Although evidence from the current work and others showed an association between Blastocystis infection and IDA, the causal mechanism responsible remains to be elucidated. The fact that whether B. hominis can invade the intestinal mucosa was a matter of debate. Some studies showed that B. hominis does not invade the colonic mucosa (Tsang et al. 1989; Zuckerman et al. 1990; Yavasoglu et al. 2008). On the contrary, other studies revealed that the parasite invades the intestinal mucosa, submucosa, and the muscle layers (Al-Tawil et al. 1994; Moe et al. 1997; Zhang et al. 2006; Elwakil and Hewedi 2010) and its antigens reach systemic circulation to cause a detectable humoral immune response (Zierdt et al. 1995; Hussain et al. 1997; Abou Gamra et al. 2011). Actually, increased intestinal permeability due to damage to the intestinal wall was demonstrated in patients with B. hominis and Giardia intestinalis (Dagci et al. 2002), and in B. hominis symptomatic subtype 1 compared to symptomatic subtypes-3 and -4 infected rats (Hussein et al. 2008). This is in contrast to an earlier study which showed impaired intestinal permeability in patients with B. hominis infection (Zuckerman et al. 1990). In fact, infection causes anemia through loss of nutrients, decreasing appetite, decreasing efficiency of absorption of iron and other micronutrients, and use of nutrients (Weigel et al. 1996; Haidar 2010); the negative effect of Ascaris infection on the absorption of retinol-binding protein, iron and other micronutrients is well known (Stenzel and Boreham 1996). Added to this, B. hominis might cause terminal ileitis (Tsang et al. 1989) and colitis (Russo et al. 1988). Also, rectal bleeding, though not noticed in the present study, was reported to occur in cases infected with B. hominis which might cause changes in RBCs and its related indices (Stenzel and Boreham 1996; Cheng et al. 2003). Furthermore, evidence from an ultrastructural study showed that cationized ferritin, which was used as a tracer for endocytosis, was internalized via coated pits and vesicles and accumulated in the central vacuole (Stenzel et al. 1989).

The fact that 12 cases (25%) among the 48 Blastocystis-infected IDA patients in the current work were asymptomatic may point to a chronic Blastocystis infection prior to the current pregnancy. Similarly, Weigel et al. (1996) suggested that Hb loss can also occur in individuals with chronic asymptomatic or symptomatic noninvasive amoebiasis, albeit to a much lesser extent than acute amoebiasis. Given these results, screening for Blastocystis as well as other parasites prior to and during pregnancy is warranted, especially in anemic and/or low socioeconomic communities for preventing negative impact of parasitic infection on public health.
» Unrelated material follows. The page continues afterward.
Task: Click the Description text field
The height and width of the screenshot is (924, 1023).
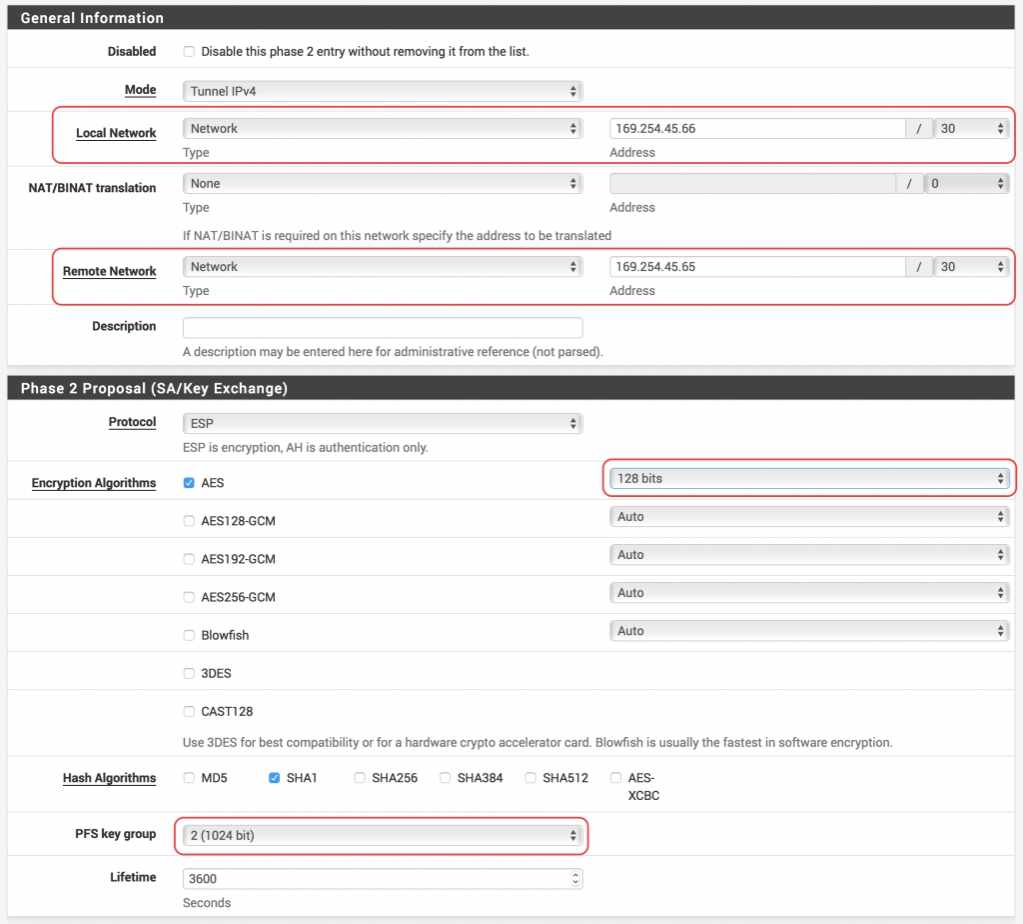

In conclusion, results of the current study showed that blastocystosis in pregnancy is a risk factor for IDA. Hence, parasitological diagnostic tests should be performed in routine follow-up examination at all antenatal clinics for screening of blastocystosis as well as other parasites among pregnant women and prior to pregnancy. In vitro cultivation technique is recommended before excluding Blastocystis infections. Further measures to prevent blastocystosis and other parasitic infections, like health education with emphasis on the mode of transmission and prevention as well as treatment, should be promoted at antenatal clinics.

Future fields of research are elucidating the mechanism of IDA associated with Blastocystis infection and evaluating the association between Blastocystis subtypes and presence of IDA.